Wednesday 13 April 2011

Mummies Mummies Mummies: food for thought

I stumbled into a 'Mums and Bumps' group yesterday morning. Lots of lovely mummies, or soon to be, sitting around old wooden tables, eating chocolate cake and chatting.

And there I was, alone, reading Fat Is a Feminist Issue by Susie Orbach (for research purposes). It was uncanny. The page I happened to be on went like this:

"For a mother, everyone else's needs come first. Mothers are the unpaid managers of small, essential, complex and demanding organizations... For her keep, the mother works an estimated ten hours a day (eighteen, if she has a second job outside the home) making sure that the food is purchased and prepared, the children's clothes, toys and books are in place, and that the father's effects are at the ready. She makes the house habitable, clean and comfy; she does the social secretarial work of arranging for the family to spend time with relatives and friends..."

I looked around at this group and wondered if the 'bumps' were ready, and how the already mummies were coping with it all. And their jobs, what were their jobs? Ah, back to the book...

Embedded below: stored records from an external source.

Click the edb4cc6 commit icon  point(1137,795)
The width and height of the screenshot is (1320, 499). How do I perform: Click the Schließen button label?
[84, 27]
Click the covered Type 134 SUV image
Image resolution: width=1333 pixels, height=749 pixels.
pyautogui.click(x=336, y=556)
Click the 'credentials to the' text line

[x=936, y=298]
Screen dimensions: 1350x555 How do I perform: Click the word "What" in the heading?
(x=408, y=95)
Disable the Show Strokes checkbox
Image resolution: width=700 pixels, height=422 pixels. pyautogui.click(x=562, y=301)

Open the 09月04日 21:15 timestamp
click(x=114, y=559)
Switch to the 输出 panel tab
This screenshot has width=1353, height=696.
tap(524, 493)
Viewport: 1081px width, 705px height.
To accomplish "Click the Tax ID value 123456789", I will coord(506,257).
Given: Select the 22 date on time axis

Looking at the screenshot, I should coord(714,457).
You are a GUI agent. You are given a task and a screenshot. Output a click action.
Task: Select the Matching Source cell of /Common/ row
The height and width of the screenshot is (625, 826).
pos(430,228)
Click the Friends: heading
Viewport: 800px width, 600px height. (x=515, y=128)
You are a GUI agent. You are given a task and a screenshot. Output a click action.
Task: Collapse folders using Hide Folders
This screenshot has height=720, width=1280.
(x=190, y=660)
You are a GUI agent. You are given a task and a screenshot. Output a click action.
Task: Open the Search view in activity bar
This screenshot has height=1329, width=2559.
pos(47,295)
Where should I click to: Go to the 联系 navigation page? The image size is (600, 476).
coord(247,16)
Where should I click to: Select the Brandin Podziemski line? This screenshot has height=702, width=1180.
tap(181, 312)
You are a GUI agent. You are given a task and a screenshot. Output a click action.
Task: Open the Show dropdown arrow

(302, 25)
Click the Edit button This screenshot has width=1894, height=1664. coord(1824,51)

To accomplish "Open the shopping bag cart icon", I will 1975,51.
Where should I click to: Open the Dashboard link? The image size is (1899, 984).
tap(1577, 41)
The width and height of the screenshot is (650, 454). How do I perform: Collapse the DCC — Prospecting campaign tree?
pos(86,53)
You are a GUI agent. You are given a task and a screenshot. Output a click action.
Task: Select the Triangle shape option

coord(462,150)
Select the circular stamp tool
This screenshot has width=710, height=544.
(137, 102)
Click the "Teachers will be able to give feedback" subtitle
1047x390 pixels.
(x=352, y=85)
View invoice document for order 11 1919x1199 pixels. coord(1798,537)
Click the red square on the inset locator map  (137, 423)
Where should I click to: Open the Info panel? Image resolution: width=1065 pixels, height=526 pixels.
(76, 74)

"In a capitalist society everyone is defined by their job. A higher status is given to businessmen, academics and professionals than to production and service workers. Women's work in the home falls into the service and production category. Although often described as menial, deemed creative, dismissed as easy, or revered as god-given, women's work is seen as existing outside the production process and therefore devalued."

Susie goes on to say that "women are seen as different to normal people (who are men), they are seen as 'other'". I look back at the women around me, who have reserved an area of the deli for their Tuesday morning group. They don't look the 'other' to me; they look like they're having fun. Orbach's book is old, now, so maybe lots of this is out of date, and let's hope it continues to become more and more so by the day. These women are attractive, powerful, full of energy and chat. They are not victims, but friends, professionals, people who are also mothers.

I am not a mother. I have one who struggled with the issues Orbach mentions, as many have. I hope that it's easier for mothers, nowadays, to be everything they want to be.